Comment mettre en scène l’actrice star du cinéma français ? C’est cela que met en abyme l’ouverture de La Prisonnière de Bordeaux. Une silhouette bourgeoise et solitaire qui prépare un déjeuner dans sa grande maison : ce n’est pas la Huppert que Patricia Mazuy avait dirigée dans Saint-Cyr en 2000 sous les traits de Madame de Maintenon qui apparaît ainsi, mais plutôt la réminiscence d’une héroïne chabrolienne tendance bovarysme.

Récemment dans Sidonie au Japon sorti en salles ce printemps, Élise Girard jouait déjà avec intelligence de la persona de l’actrice, de son élégance de grande bourgeoise mais surtout de la solitude de celle qui ne peut plus jouer avec personne. Seule en Asie, Sidonie (Huppert, donc), autrice invitée à venir présenter la traduction de son premier roman, replongeait dans les souvenirs de son mariage de jeunesse et partageait l’écran avec son défunt mari dont elle hallucinait la présence, spectre bienveillant rappelant Rex Harrison dans L’Aventure de Madame Muir (1947) de Joseph L. Mankiewicz.

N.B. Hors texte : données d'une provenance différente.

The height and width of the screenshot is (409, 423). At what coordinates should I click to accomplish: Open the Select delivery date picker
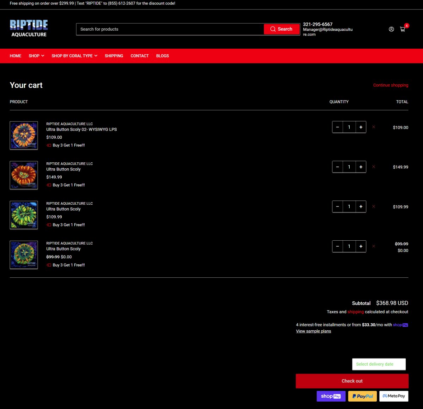click(x=379, y=364)
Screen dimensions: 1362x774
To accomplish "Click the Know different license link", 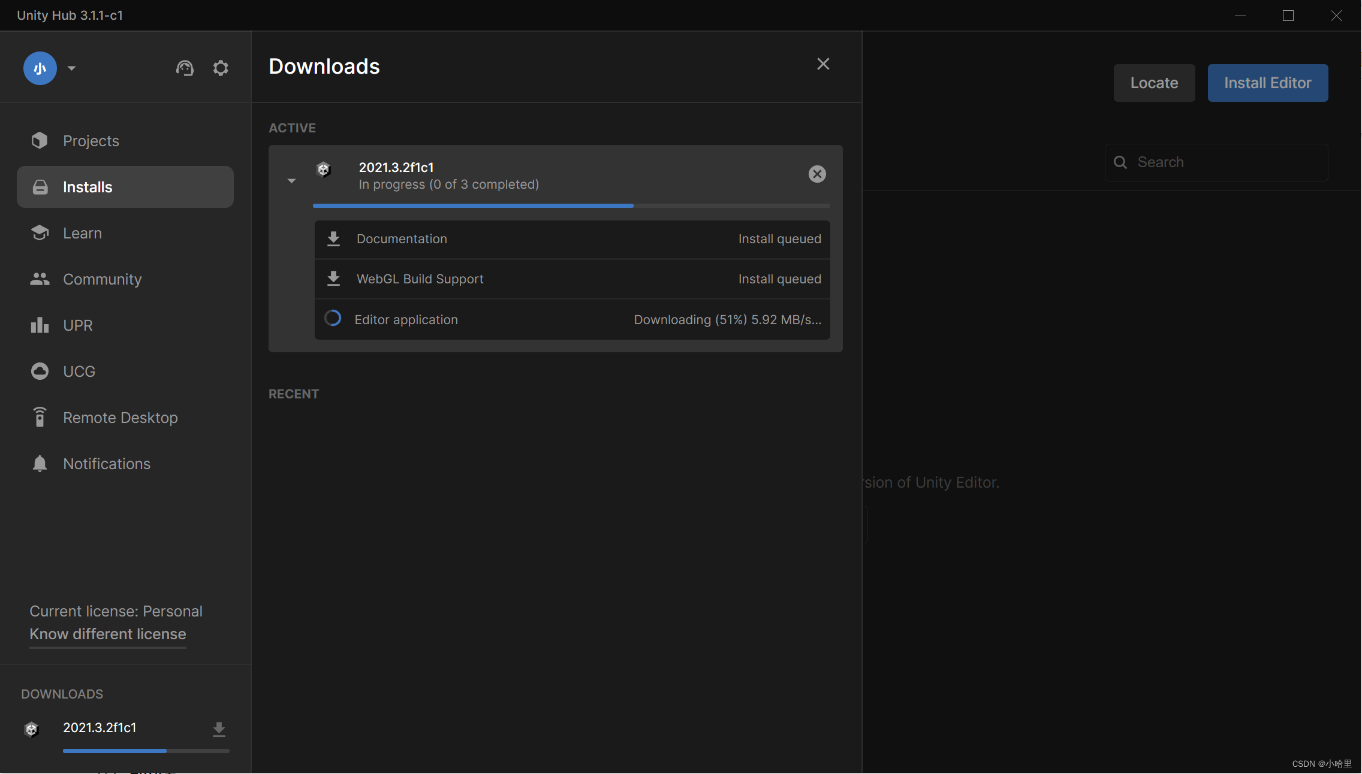I will [107, 633].
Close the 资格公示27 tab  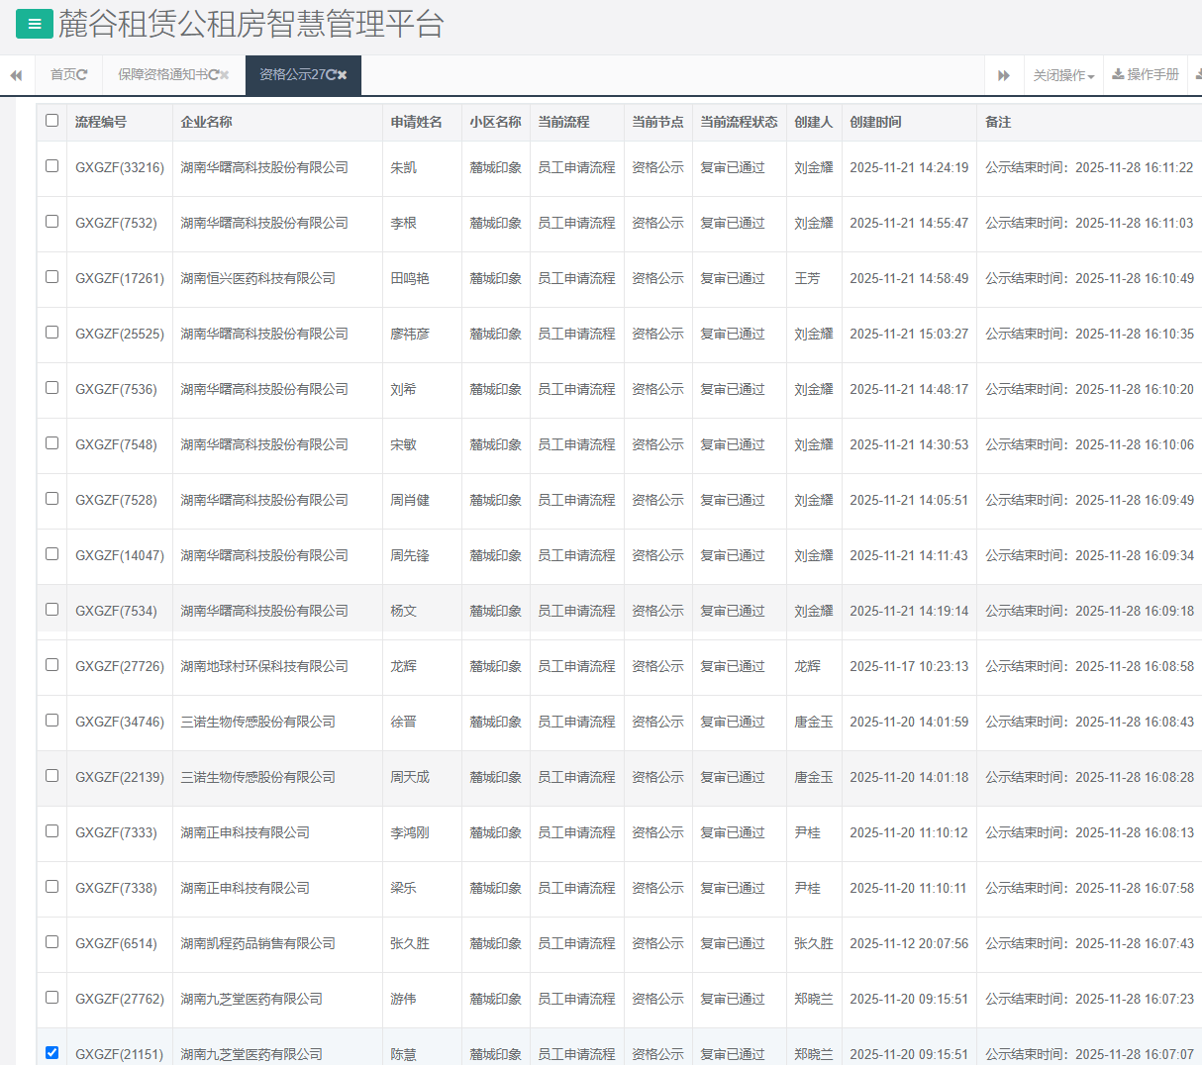pyautogui.click(x=343, y=75)
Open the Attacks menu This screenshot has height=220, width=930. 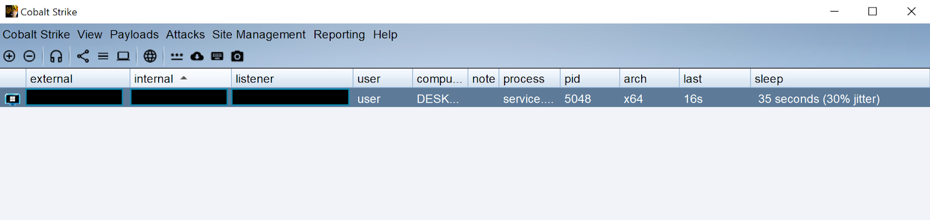(185, 35)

Patricia Mazuy, comme Élise Girard, prend acte que donner la réplique à ce monstre sacré, dont la figure déborde toujours ses rôles malgré sa frêle silhouette, n’est pas une mince affaire et en fait l’un des sujets de son septième long métrage en soumettant ce point de départ à un théorème : si on lui adjoint son exact contraire, soit une jeune femme d’origine modeste, rencontrée par hasard, qui va prendre sa place dans le champ, dans les scènes, et s’imposer dans la maison de son personnage, qu’advient-il de cette interprète vampirique vampirisée à son tour ? Patricia Mazuy orne donc la solitude de l’actrice qui joue Alma d’une compagne de route. Ce sera Mina, interprétée par Hafsia Herzi.

La pièce en trop

Le précédent film de la cinéaste, Bowling Saturne, polar fratricide marqué par l’une des scènes les plus choquantes de l’année cinématographique 2022, prenait l’allure d’un traité de transmission de la violence et de la prédation en milieu masculin. La Prisonnière de Bordeaux en est l’envers : woman’s picture, portrait d’une amitié féminine qui débouche sur la possibilité d’une libération, il prend le contrepied de la rivalité masculine toxique pour imaginer une sororité sans malice. Sur le plateau comme dans la fiction, Huppert et Hafsia Herzi s’apprivoisent, rapprochées par les contingences de leurs existence : leurs maris sont détenus dans la même prison proche de Bordeaux et les femmes se croisent avant une visite à leur époux dans la maison d’accueil qui la jouxte. Opposées en tout (l’une d’origine modeste, l’autre fortunée; l’une mère l’autre pas), leurs trajectoires convergent vers un même lieu où nous sommes propulsés, à la faveur d’une coupe franche collant le romanesque formaliste de la boutique du fleuriste à la veine réaliste de la maison d’accueil.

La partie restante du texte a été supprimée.